Water recycler XRI Holdings said Dec. 1 it had started construction of its sprawling Evolution Pipeline System, which will link the company’s existing system in Midland County, Texas, to its facilities in neighboring Reagan and Upton counties in the Permian Basin.
Expected to be fully operational in first-quarter 2023, the combined system will total about 230 miles of pipeline, along with recycling facilities and produced water disposal wells covering much of the Midland Basin, the Houston-based company said in a statement.
“Recycling is the most obvious beneficial option to the produced wastewater coming out of oil and gas,” said Matt Gabriel, founder and CEO of XRI, at Hart Energy’s ESG conference in September in Houston. “Recycling is hitting its renaissance.”
Capacity of the Evolution system will be about 500,000 bbl/d. Long-term contractual commitments have already been made with operators including Chevron Corp., Exxon Mobil Corp. subsidiary XTO Energy Inc. and leading Permian producer Pioneer Natural Resources Co.
Evolution is just one example of continued water recycling growth in the Permian. Aris Water Solutions recycles around 400,000 bbl/d of water across eight locations in the basin and continues to expand its footprint.
“Our customers—being majors, large independents and privates—are all wanting as much access to recycled water for use in their operations as they can get,” Aris President and CEO Amanda Brock told Hart Energy earlier this year.

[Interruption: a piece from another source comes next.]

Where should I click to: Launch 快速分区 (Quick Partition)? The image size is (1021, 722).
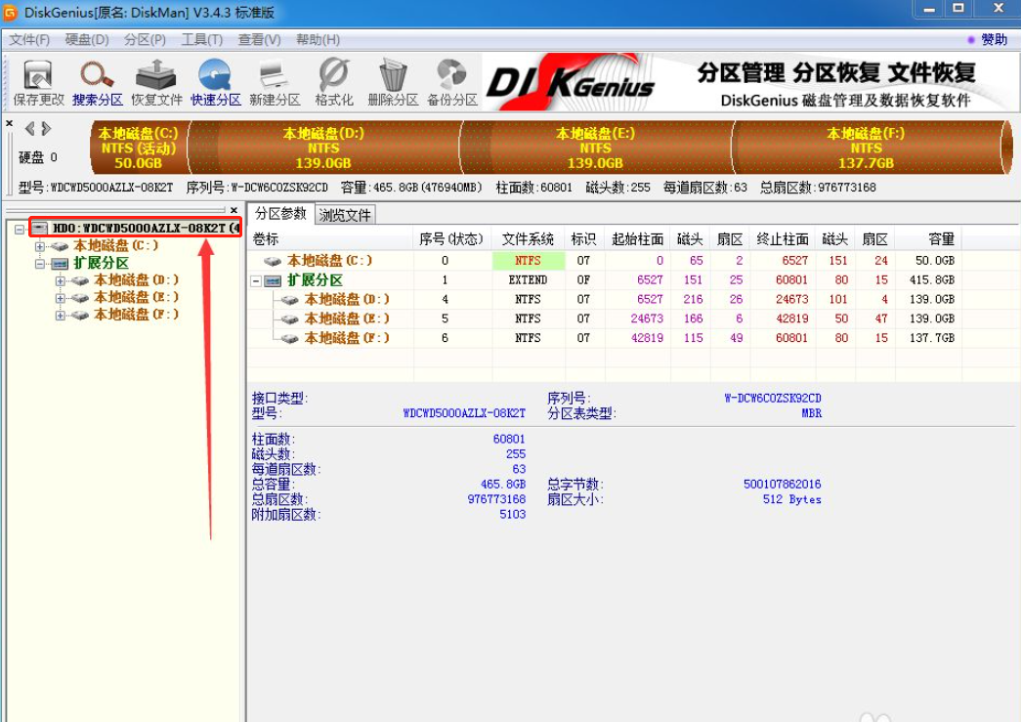point(215,78)
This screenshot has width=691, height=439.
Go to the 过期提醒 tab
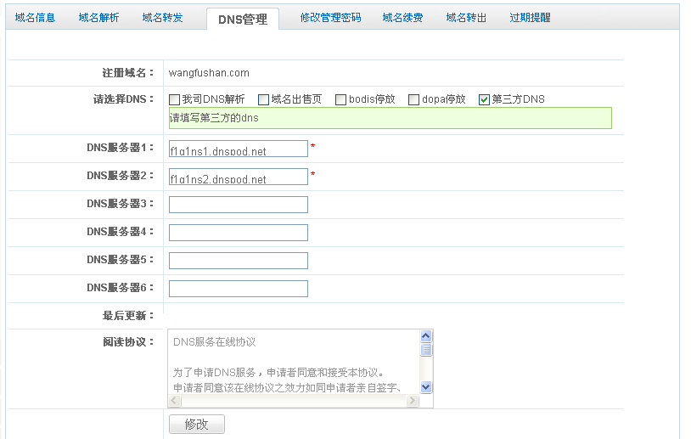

Aris is also involved in research with Texas A&M University that studies how treated produced water might be used for non-consumptive crop irrigation. It would be a way to utilize the water for industries outside of oil and gas.
The XRI system is located in particularly seismically sensitive areas of the basin, including the Gardendale Seismic Response Area, which will diminish the need to produce water. A 5.4 magnitude earthquake struck West Texas in mid-November and more than 200 quakes rattled the state in 2021, most of them in the Permian Basin.
Evolution will move produced water south to XRI facilities as far as 50 miles from major population centers. Recycling the water with customers on the system will ease overpressurization of deep disposal formations and lessen seismicity risks in sensitive areas.
“The project is a win-win-win for the industry, community, and environment,” Gabriel said on Dec. 1. “The Evolution Pipeline mitigates overpressurization risks caused by injection into saltwater disposal wells, reduces the use of groundwater, particularly potable water sources and lowers our customers’ costs.”